Bacaan:
TechnologyIndonesia.id – Pengenalan wajah (face recognition) pada patung para Kaisar Romawi sangat menarik untuk diteliti. Ada dua sudut pandang pada penelitian ini, yaitu sudut pandang para arkeolog dan sejarawan, serta computer scientist.
Sejarawan dan arkeolog berpendapat bahwa hairstyle (gaya/model rambut) sangat penting dalam identifikasi wajah seorang kaisar. Sedangkan ilmuwan bidang komputer berasumsi bahwa wajahlah yang paling penting.
Peneliti dari Kelompok Riset Computer Vision, Pusat Riset Kecerdasan Artifisial dan Keamanan Siber, Badan Riset dan Inovasi Nasional (BRIN), Nova Hadi Lestriandoko menyampaikan hal tersebut dihadapan 70 siswa SMA Kristen Singgasana – BPK Penabur Bandung yang berkunjung untuk mengenal riset implementasi kecerdasan artifisial terkait face recognition pada Rabu (4/9/2024).
Menurut Nova, bagi seorang computer scientist face recognition merupakan bagian yang paling penting.
“Bagian rambut (hairstyle) cenderung memberikan penurunan akurasi. Seperti kita ketahui rambut bisa diubah dengan cepat modelnya. Misalnya, dari rambut panjang menjadi pendek dengan potong rambut,” jelasnya.
Patung para Kaisar Romawi memiliki keterbatasan informasi. Arkeolog dan sejarawan biasanya mengalami kesulitan untuk mengenali wajahnya. Patung itu sifatnya berbeda dengan manusia.
“Jika kita melihat wajah manusia yang asli tentu banyak tanda-tanda unik di dalamnya. Termasuk kerutan wajah dan kerutan mata. Kadang ada tahi lalat dan tanda-tanda yang lainnya,” tutur Nova.

Cuplikan Data:
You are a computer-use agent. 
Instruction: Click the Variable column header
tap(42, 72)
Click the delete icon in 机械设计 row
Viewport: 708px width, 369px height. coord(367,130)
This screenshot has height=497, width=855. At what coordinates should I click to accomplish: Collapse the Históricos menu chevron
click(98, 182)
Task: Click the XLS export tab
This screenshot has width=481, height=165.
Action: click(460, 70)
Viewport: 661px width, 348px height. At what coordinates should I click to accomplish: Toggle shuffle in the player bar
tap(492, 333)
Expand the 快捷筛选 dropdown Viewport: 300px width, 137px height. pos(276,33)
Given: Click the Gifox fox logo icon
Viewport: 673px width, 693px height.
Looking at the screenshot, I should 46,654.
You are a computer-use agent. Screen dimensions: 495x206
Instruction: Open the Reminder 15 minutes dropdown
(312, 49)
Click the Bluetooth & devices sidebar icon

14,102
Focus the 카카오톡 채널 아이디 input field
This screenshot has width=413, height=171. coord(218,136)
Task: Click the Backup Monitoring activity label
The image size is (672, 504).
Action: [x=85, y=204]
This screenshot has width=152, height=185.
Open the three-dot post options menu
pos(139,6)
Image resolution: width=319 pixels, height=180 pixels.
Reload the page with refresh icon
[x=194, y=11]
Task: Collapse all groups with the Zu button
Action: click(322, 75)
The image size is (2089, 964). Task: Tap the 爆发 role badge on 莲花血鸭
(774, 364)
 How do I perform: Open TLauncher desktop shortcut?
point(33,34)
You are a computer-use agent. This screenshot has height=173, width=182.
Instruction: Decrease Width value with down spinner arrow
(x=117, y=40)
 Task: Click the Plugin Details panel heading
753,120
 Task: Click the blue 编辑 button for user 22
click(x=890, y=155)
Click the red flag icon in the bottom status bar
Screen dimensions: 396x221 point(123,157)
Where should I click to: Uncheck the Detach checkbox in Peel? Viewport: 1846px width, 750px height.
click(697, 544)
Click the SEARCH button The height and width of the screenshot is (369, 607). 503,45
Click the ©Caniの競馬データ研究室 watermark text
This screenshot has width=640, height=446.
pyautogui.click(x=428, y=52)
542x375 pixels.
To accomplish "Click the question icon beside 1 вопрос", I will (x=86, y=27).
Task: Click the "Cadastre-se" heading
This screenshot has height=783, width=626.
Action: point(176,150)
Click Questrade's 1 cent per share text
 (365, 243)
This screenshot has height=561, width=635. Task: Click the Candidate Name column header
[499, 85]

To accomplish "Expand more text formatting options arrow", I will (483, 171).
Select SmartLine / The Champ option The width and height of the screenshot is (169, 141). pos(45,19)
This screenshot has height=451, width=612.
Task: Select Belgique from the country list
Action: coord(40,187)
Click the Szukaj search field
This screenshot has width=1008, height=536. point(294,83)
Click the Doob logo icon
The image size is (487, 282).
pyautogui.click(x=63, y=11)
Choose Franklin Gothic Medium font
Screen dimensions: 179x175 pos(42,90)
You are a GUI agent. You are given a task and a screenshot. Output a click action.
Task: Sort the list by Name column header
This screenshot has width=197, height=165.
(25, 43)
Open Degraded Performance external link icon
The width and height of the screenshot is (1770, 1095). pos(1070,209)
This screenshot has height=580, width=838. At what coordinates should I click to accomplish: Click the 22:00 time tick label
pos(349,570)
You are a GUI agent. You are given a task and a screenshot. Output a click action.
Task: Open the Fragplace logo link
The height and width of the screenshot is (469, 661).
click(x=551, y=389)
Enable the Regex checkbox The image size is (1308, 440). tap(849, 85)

Kumpulan Soal:
1) Salin bacaan tentang pengenalan wajah patung Kaisar Romawi mulai dari "Peneliti dari Kelompok" sampai dengan "bagian yang paling penting.".
2) Teruskan bacaan tentang pengenalan wajah patung Kaisar Romawi dari kalimat terakhirnya.
Baris-baris tersebut tidak berhubungan dengan bacaan.

Daftar Jawaban:
1)
Peneliti dari Kelompok Riset Computer Vision, Pusat Riset Kecerdasan Artifisial dan Keamanan Siber, Badan Riset dan Inovasi Nasional (BRIN), Nova Hadi Lestriandoko menyampaikan hal tersebut dihadapan 70 siswa SMA Kristen Singgasana – BPK Penabur Bandung yang berkunjung untuk mengenal riset implementasi kecerdasan artifisial terkait face recognition pada Rabu (4/9/2024).
Menurut Nova, bagi seorang computer scientist face recognition merupakan bagian yang paling penting.

2)
Pada patung hal tersebut tidak akan ditemukan. Selain itu, tidak ditemukan warna kulit karena patung cenderung sama permukaannya. Sehingga sangat sulit bagi arkeolog dan sejarawan untuk bisa mengenali sosok siapa dari sebuah patung Kaisar Romawi.
Jadi akhirnya para computer scientist menggunakan hairstyle atau model rambut ataupun rambut yang berada di wajah, semacam jenggot dan kumis sebagai identifikasi. Di mana model rambut kaisar pada saat itu merupakan salah satu tanda atau simbol kekuasaan.
Pada kekaisaran Romawi biasanya patung-patung yang ada akan dihancurkan dan diganti dengan patung-patung yang baru dari kekaisaran yang baru.
“Karena itu, para ilmuwan sulit untuk menemukan patung-patung dalam kondisi yang utuh. Rata-rata patung sudah mengalami rekonstruksi,” tutur Nova.
Sistem pengenalan wajah dapat bekerja pada patung para Kaisar Romawi dengan mengacu pada penelitian sebelumnya terkait dataset dari berbagai sumber semisal museum atau peninggalan Kekaisaran Romawi.
Sedangkan pendekatan yang dilakukan dengan metode face detection (deteksi wajah) adalah menggunakan Dlib atau perpustakaan perangkat lunak berbasis ResNet (residual network). Metode lainnya yaitu dengan average face atau wajah rata-rata dari dataset Kekaisaran Romawi.
“Dihitung rata-rata wajahnya seperti apa kemudian dilakukan replacement bagian-bagian tertentu secara digital,” pungkas Nova. (Sumber brin.go.id)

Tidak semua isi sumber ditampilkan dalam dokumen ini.